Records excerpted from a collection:
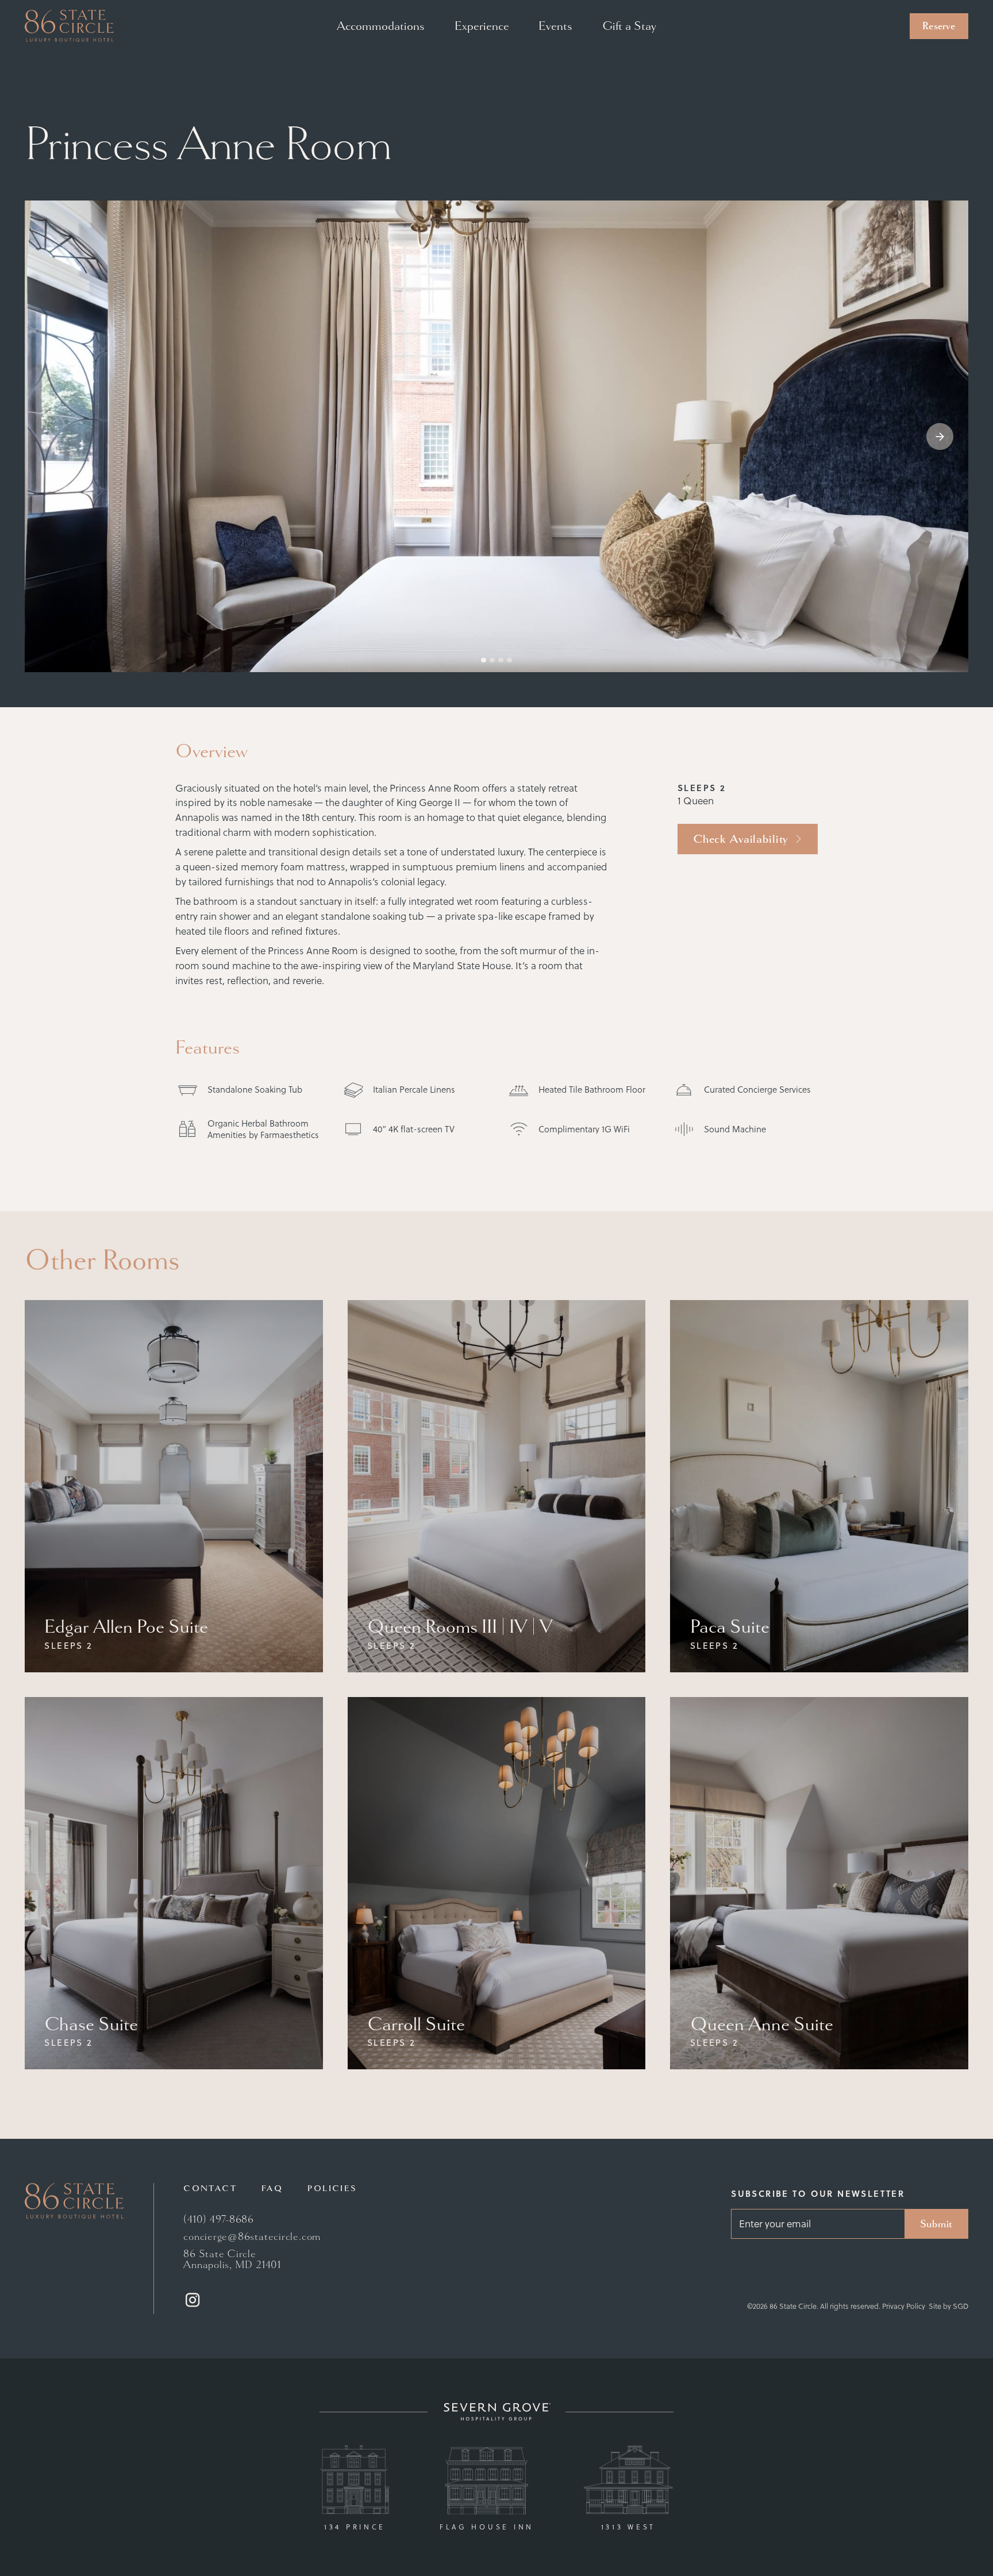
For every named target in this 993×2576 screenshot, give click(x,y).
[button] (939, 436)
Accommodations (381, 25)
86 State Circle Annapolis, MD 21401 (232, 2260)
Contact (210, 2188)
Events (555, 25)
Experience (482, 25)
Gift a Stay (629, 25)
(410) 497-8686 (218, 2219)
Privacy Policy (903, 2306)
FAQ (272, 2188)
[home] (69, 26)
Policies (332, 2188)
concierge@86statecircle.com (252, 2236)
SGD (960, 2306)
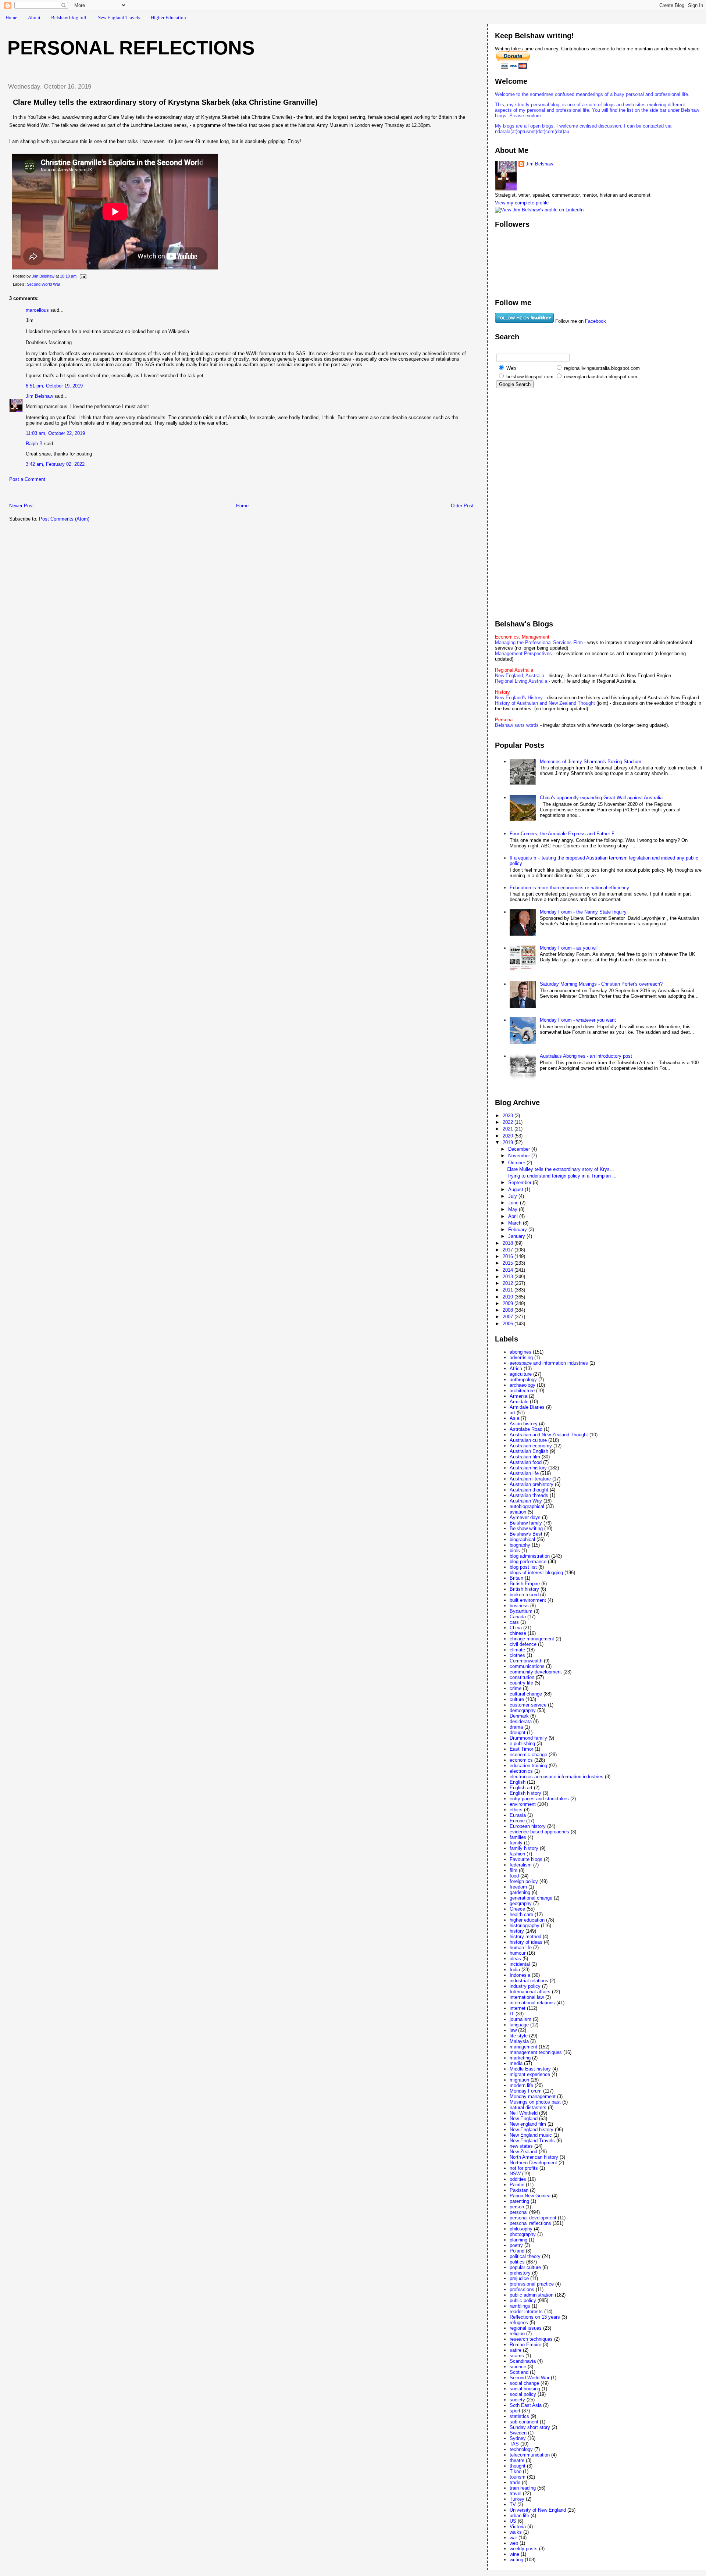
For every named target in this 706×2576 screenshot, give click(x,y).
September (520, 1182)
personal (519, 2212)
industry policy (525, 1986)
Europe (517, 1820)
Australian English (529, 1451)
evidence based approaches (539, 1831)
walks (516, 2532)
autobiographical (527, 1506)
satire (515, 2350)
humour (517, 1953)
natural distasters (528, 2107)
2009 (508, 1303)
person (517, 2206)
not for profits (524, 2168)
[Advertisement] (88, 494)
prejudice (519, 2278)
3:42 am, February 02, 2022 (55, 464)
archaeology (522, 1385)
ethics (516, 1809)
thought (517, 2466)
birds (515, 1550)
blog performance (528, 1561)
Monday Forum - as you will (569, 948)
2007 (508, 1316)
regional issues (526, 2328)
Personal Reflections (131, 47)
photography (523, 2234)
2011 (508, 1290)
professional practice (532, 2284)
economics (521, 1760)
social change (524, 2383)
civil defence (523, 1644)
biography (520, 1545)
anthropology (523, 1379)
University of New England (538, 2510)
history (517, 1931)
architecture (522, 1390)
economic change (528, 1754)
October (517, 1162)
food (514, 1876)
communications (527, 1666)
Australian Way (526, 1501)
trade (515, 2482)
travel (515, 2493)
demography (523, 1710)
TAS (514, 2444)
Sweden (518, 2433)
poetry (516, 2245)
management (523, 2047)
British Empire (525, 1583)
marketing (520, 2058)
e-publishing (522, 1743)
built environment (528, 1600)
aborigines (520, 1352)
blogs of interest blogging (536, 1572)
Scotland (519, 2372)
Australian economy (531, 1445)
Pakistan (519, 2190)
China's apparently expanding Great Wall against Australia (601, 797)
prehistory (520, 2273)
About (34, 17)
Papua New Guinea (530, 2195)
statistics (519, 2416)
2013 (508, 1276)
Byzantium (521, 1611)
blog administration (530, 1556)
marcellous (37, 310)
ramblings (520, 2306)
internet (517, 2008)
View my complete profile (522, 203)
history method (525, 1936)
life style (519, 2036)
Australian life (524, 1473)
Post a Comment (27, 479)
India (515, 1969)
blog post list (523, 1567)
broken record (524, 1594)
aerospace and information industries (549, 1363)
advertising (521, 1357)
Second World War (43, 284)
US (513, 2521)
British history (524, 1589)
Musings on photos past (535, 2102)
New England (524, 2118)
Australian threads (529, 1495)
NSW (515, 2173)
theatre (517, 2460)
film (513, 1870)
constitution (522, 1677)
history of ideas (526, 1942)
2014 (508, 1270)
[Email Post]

WHAT YOU NEED TO DO
Exactly and only the lines from the top of the records down to the line containing "ramblings (520, 2306)" should be transcribed, please, without the pictures.

TASK OUTPUT
For every named target in this 993×2576 screenshot, give click(x,y).
[button] (939, 436)
Accommodations (381, 25)
86 State Circle Annapolis, MD 21401 (232, 2260)
Contact (210, 2188)
Events (555, 25)
Experience (482, 25)
Gift a Stay (629, 25)
(410) 497-8686 (218, 2219)
Privacy Policy (903, 2306)
FAQ (272, 2188)
[home] (69, 26)
Policies (332, 2188)
concierge@86statecircle.com (252, 2236)
SGD (960, 2306)
For every named target in this 706×2576 screenshot, give click(x,y).
September (520, 1182)
personal (519, 2212)
industry policy (525, 1986)
Europe (517, 1820)
Australian English (529, 1451)
evidence based approaches (539, 1831)
walks (516, 2532)
autobiographical (527, 1506)
satire (515, 2350)
humour (517, 1953)
natural distasters (528, 2107)
2009 (508, 1303)
person (517, 2206)
not for profits (524, 2168)
[Advertisement] (88, 494)
prejudice (519, 2278)
3:42 am, February 02, 2022 (55, 464)
archaeology (522, 1385)
ethics (516, 1809)
thought (517, 2466)
birds (515, 1550)
blog performance (528, 1561)
Monday Forum - as you will (569, 948)
2007 (508, 1316)
regional issues (526, 2328)
Personal Reflections (131, 47)
photography (523, 2234)
2011 (508, 1290)
professional practice (532, 2284)
economics (521, 1760)
social change (524, 2383)
civil defence (523, 1644)
biography (520, 1545)
anthropology (523, 1379)
University of New England (538, 2510)
history (517, 1931)
architecture (522, 1390)
economic change (528, 1754)
October (517, 1162)
food (514, 1876)
communications (527, 1666)
Australian Way (526, 1501)
trade (515, 2482)
travel (515, 2493)
demography (523, 1710)
TAS (514, 2444)
Sweden (518, 2433)
poetry (516, 2245)
management (523, 2047)
British Empire (525, 1583)
marketing (520, 2058)
e-publishing (522, 1743)
built environment (528, 1600)
aborigines (520, 1352)
blogs of interest blogging (536, 1572)
Scotland (519, 2372)
Australian economy (531, 1445)
Pakistan (519, 2190)
China's apparently expanding Great Wall against Australia (601, 797)
prehistory (520, 2273)
About (34, 17)
Papua New Guinea (530, 2195)
statistics (519, 2416)
2013 (508, 1276)
Byzantium (521, 1611)
blog administration (530, 1556)
marcellous (37, 310)
ramblings (520, 2306)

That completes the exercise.